Credit Suisse to Pay $495M in U.S. to Settle “Deceitful” Securities

Published: 18 October 2022

Credit Suisse ZurichThe half-a-billion settlement comes as the latest blow to the secretive bank’s reputation after a turbulent summer. (Photo: Suw Charman-Anderson, Flickr, License)

By Inci Sayki

Credit Suisse has agreed to pay US$495 million to settle a case related to the sale of mortgage-backed securities in the U.S., which contributed to the 2008 financial crisis.

New Jersey Attorney General, which announced the settlement on Monday, said the lender made fraudulent and deceitful representations of the risks of the mortgage backed securities from 2006 to 2007 in the run-up to the 2008 financial crisis.

In a 2013 filed lawsuit, the attorney general’s office alleged over $3 billion in damages from the Swiss bank’s involvement.

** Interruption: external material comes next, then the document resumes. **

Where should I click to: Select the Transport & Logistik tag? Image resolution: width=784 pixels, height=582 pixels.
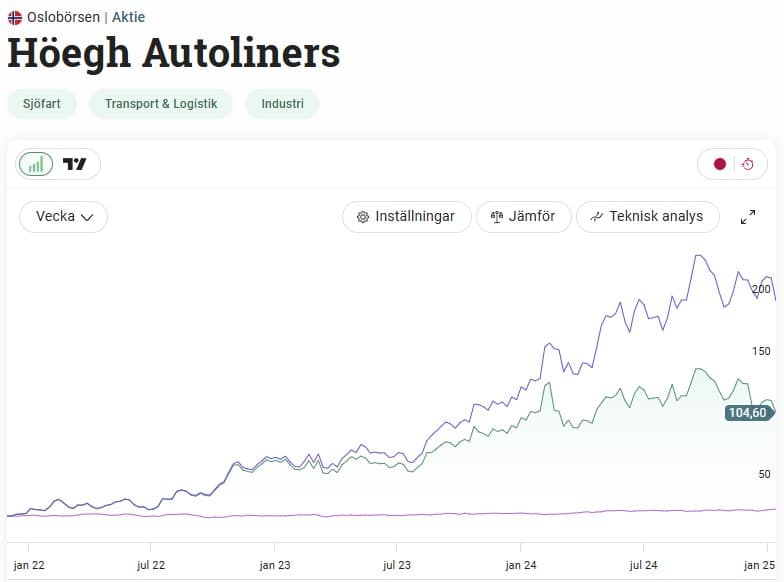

“This agreement in principle holds Credit Suisse accountable for the loss of billions of dollars that helped put the nation in financial crisis,” said First Assistant Attorney General Lyndsay Ruotolo.

Ruotolo added that the settlement of the decade-long probe and litigation will “provide meaningful financial relief to investors nationwide who were left holding the bag in the fallout from Credit Suisse’s conduct.”

The attorney general's office said the Swiss bank sold the “toxic” mortgage-backed securities to hundreds of institutional investors, including pension funds, hospitals, and charities throughout the U.S. from its offices based in Princeton, New Jersey.

Credit Suisse will neither admit nor deny the state’s allegations as part of the expected settlement.

The lender said on Monday that it was “pleased to have reached an agreement” that allows the bank to resolve its only remaining mortgage-backed securities matter involving claims by a regulator, the largest it encountered.

Prior to Monday’s payout, the Swiss bank settled multiple residential mortgage-backed securities lawsuits with U.S. authorities that played a key role in spiraling the 2008 financial crisis; including a $5 billion settlement with the U.S. Department of Justice in January 2017.

The settlement is the latest legal woe to hit one of Switzerland’s biggest bank’s reputation after a turbulent summer.

Credit Suisse was fined over $20 million in June by a Swiss court for failing to prevent a Bulgarian crime ring from laundering money related to cocaine trafficking, and in July its CEO Thomas Gottstein resigned after two and a half years on the job.

The secretive bank and its clients have also been the center of attention following a leak of documents in February, which lead to the Suisse Secrets investigative series OCCRP was part of.